→ **SET PROBLEM**
Reproduce every row from the one containing "Given: Toggle system volume icon in the tray" through the end of the rows, substituting "Window" for "Viewport" and leaving all else unchanged. Give only those rows.

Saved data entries

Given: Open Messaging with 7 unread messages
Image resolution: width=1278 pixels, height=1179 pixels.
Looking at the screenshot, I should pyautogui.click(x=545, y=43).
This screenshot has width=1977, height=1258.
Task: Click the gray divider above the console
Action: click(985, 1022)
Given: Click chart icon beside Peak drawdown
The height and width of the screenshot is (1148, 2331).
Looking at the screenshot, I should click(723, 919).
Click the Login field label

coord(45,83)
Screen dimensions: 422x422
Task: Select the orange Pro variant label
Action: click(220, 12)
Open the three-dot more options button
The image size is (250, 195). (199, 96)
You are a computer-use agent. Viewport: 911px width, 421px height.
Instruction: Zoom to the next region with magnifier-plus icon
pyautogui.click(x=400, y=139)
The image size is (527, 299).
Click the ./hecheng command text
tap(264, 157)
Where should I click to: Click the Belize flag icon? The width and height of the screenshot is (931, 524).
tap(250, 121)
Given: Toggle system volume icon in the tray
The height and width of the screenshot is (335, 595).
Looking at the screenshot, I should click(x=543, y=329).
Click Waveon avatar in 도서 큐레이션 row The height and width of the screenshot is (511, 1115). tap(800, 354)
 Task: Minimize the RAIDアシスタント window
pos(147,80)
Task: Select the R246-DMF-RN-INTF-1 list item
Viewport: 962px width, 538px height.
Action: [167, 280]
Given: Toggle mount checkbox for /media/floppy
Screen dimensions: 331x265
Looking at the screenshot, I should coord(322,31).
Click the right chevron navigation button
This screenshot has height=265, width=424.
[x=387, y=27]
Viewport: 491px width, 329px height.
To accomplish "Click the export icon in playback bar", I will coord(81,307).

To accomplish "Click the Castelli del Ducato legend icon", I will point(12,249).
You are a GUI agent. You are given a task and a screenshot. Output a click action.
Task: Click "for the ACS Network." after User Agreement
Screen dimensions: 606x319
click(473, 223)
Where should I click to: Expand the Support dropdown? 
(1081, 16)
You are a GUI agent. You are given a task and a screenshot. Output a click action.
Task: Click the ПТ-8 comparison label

→ **WRITTEN ANSWER**
Given: Toggle system volume icon in the tray
The height and width of the screenshot is (335, 595).
Looking at the screenshot, I should click(x=543, y=329).
Click Waveon avatar in 도서 큐레이션 row The height and width of the screenshot is (511, 1115). tap(800, 354)
 Task: Minimize the RAIDアシスタント window
pos(147,80)
Task: Select the R246-DMF-RN-INTF-1 list item
Window: 962px width, 538px height.
Action: [167, 280]
Given: Toggle mount checkbox for /media/floppy
Screen dimensions: 331x265
Looking at the screenshot, I should coord(322,31).
Click the right chevron navigation button
This screenshot has height=265, width=424.
[x=387, y=27]
Window: 491px width, 329px height.
To accomplish "Click the export icon in playback bar", I will coord(81,307).

To accomplish "Click the Castelli del Ducato legend icon", I will point(12,249).
You are a GUI agent. You are given a task and a screenshot. Output a click action.
Task: Click "for the ACS Network." after User Agreement
Screen dimensions: 606x319
click(473, 223)
Where should I click to: Expand the Support dropdown? 
(1081, 16)
You are a GUI agent. You are given a task and a screenshot. Output a click action.
Task: Click the ПТ-8 comparison label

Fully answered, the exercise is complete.